Person-sensitive TAME marking in Galo
Historical origins and functional motivation
Scott DeLancey’s analysis of person-sensitive TAME marking in Lhasa Tibetan – “a.k.a. conjunct-disjunct marking” or “egophoricity” – has stimulated considerable discussion and debate, particularly as previously little-known languages of the Tibeto-Burman area, as well as outside it, have come to be described, and a wider range of functional factors have been taken into account. This chapter is intended as a contribution to this discussion, by presenting the first detailed analysis of person-sensitive TAME marking in a language of the Tani subgroup of Tibeto-Burman, namely Galo. Like Tournadre (2008), I find that person-sensitive TAME marking in Galo is not a grammaticalized index of person (“agreement”) nor of cross-clause subject continuity, but is instead a semantic index of an assertor’s knowledge state.

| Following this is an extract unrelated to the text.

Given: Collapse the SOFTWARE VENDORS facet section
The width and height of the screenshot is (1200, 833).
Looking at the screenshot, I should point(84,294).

Unlike in more westerly Tibeto-Burman languages, however, different construals of agency and/or volition do not seem to be factors in the Galo system. Thus, there are both similarities and differences underlying systems of person-sensitive TAME marking in different Tibeto-Burman languages; this suggests that further research - particularly, employing a diachronic perspective when possible - will be required before we can confidently characterize person-sensitive TAME marking from a pan-Tibeto-Burman (or broader) cross-linguistic perspective.